If you ask residential customers they'll tell you they want to stick with XP and most business will too. Heck, most old school business will tell you 98 runs fine. So I don't see your point.
However, anyone that actually works on the computers and has to keep the running smoothly will say that the longer an OS is out the more painful it gets to keep it running smoothly. I support a huge number of XP workstations, and they stuck to maintain.
Win7 isn't going anywhere, people need to realize that just because Win8 is released, that doesn't mean everyone has to upgrade to Win8. However, we need a place to move forward. We can't just sit on our hands like we did with XP because it is "good enough". Win7 is a great OS, and I won't recommend any client to upgrade to it on an already existent machine. However, when they buy new machines they certainly will have Win8 on them, and that will be a good thing. We should never be in a position again where we go through multiple generations of workstations with the same OS. Every time you replace your workstation, the OS gets update at the same time.
I think it's mostly because vista fail hard with the driver side of things at the time of its release, also, it does ask for higher system requirement (real life, not ms recommended) than 7.
And imho, snap is the best thing ms did after xp sp2.
The driver issues were really the hardware manufacturer's fault. It was up to the hardware makers to make sure their hardware had drivers that worked with Vista, not Microsoft's. It was just like Windows 2000. The hardware makers dropped the ball with driver support, but the OS was actually pretty damn good, but got a bad name at first because hardware didn't support it.

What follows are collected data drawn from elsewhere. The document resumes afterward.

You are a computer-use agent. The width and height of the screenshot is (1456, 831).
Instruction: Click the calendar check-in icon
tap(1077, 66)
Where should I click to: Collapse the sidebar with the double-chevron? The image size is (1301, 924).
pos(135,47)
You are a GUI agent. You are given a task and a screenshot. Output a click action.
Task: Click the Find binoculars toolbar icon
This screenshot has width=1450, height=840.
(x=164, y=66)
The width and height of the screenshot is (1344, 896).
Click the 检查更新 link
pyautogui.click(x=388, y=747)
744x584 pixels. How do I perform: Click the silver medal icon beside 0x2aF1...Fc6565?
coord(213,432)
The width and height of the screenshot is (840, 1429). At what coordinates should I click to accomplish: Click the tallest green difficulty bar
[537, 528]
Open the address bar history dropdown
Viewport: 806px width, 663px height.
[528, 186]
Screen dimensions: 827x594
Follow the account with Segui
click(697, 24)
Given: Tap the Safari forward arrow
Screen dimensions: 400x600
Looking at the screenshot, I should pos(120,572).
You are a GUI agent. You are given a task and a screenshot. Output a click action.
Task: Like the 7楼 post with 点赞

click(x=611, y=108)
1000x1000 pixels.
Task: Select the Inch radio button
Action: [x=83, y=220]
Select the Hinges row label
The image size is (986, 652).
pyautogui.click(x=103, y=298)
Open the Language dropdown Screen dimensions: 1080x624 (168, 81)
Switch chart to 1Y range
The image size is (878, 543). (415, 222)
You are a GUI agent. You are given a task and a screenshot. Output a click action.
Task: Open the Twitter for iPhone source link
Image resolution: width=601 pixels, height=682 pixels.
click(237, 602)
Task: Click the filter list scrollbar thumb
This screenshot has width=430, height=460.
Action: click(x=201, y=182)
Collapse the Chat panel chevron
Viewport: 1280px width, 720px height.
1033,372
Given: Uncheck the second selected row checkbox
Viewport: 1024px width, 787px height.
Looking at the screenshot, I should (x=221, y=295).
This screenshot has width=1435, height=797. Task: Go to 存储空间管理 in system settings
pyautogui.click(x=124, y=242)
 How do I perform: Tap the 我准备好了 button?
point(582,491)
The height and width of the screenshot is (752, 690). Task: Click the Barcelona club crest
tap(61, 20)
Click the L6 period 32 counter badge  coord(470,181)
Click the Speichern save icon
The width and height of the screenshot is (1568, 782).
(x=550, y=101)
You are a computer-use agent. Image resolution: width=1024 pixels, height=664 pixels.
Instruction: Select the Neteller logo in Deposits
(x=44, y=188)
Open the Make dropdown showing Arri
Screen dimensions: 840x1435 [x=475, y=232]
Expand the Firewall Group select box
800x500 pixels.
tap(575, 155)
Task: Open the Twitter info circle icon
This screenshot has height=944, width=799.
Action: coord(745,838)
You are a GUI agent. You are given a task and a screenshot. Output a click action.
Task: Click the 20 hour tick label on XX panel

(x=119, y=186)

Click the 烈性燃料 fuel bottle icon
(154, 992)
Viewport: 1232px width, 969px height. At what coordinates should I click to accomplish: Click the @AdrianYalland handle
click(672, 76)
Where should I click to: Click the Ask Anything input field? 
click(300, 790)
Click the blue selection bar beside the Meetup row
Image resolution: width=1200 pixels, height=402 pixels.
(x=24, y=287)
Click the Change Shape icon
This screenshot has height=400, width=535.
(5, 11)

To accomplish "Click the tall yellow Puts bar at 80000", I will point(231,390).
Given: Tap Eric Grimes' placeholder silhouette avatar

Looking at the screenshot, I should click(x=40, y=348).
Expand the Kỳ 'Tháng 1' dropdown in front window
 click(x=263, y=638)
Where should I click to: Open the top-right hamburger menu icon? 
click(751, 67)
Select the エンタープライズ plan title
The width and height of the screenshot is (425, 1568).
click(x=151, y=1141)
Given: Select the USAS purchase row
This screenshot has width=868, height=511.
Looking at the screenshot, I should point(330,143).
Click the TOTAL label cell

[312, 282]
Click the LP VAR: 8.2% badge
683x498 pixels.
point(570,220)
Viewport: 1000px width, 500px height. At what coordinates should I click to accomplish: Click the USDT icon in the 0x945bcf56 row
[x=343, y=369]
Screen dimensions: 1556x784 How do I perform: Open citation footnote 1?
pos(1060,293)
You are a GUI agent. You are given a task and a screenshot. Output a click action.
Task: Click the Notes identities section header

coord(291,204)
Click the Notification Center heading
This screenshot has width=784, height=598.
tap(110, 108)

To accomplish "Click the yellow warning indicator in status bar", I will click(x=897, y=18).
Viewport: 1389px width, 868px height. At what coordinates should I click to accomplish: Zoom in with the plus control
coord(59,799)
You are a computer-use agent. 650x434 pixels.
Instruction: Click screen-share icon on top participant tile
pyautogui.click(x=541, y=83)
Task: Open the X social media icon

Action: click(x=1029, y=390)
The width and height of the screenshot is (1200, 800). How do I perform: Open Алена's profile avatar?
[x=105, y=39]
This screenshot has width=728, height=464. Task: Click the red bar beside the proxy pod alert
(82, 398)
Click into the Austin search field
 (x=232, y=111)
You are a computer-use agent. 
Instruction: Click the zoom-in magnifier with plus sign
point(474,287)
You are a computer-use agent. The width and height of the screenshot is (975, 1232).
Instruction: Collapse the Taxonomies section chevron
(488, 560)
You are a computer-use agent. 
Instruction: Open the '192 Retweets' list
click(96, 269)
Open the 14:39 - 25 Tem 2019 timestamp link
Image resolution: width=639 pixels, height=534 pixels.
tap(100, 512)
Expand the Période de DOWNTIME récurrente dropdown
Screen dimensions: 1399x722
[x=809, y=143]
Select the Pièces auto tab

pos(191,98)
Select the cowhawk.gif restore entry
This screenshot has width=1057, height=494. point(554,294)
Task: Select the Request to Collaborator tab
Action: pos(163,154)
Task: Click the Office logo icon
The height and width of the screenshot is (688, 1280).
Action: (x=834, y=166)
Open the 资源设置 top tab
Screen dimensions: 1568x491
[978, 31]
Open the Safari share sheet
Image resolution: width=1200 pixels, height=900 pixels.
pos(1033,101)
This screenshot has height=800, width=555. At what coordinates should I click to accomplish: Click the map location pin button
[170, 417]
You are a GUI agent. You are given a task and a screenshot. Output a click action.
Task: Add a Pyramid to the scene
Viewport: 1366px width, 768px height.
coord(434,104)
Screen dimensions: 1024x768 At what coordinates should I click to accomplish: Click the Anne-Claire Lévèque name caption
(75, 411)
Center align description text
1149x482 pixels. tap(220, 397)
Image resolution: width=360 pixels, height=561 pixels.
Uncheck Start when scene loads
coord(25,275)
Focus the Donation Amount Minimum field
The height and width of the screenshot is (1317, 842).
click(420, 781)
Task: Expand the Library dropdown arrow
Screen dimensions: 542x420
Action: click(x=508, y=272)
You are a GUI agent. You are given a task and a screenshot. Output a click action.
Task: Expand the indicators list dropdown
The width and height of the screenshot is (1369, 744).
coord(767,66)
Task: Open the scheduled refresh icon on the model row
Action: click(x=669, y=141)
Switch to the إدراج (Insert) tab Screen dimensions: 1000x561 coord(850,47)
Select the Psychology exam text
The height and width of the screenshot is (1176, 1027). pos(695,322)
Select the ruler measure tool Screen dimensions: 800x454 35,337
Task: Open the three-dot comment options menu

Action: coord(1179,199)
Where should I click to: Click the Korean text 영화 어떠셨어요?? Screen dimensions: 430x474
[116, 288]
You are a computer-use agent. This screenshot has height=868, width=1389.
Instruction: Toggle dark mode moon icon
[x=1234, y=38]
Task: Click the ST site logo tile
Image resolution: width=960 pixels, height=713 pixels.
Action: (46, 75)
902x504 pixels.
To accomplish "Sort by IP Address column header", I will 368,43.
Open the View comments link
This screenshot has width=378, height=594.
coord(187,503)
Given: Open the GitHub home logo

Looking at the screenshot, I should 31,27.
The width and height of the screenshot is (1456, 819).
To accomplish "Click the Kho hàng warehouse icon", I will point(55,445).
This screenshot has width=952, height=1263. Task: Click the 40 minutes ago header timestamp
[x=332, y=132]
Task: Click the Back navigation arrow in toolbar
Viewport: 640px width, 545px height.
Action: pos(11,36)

And I don't think Vista has higher system requirements, at least I've never seen that. It uses ever so slightly more RAM and CPU power, but when it comes down to it if a machine can run Win7 smoothly it can run Vista smoothly. There isn't a machine out there that will chug on Vista, but magically run nice and smooth with Win7. And I think with the updates that Microsoft has done to Vista, the difference in resource footprint between Vista and Win7 has become virtually non-existent.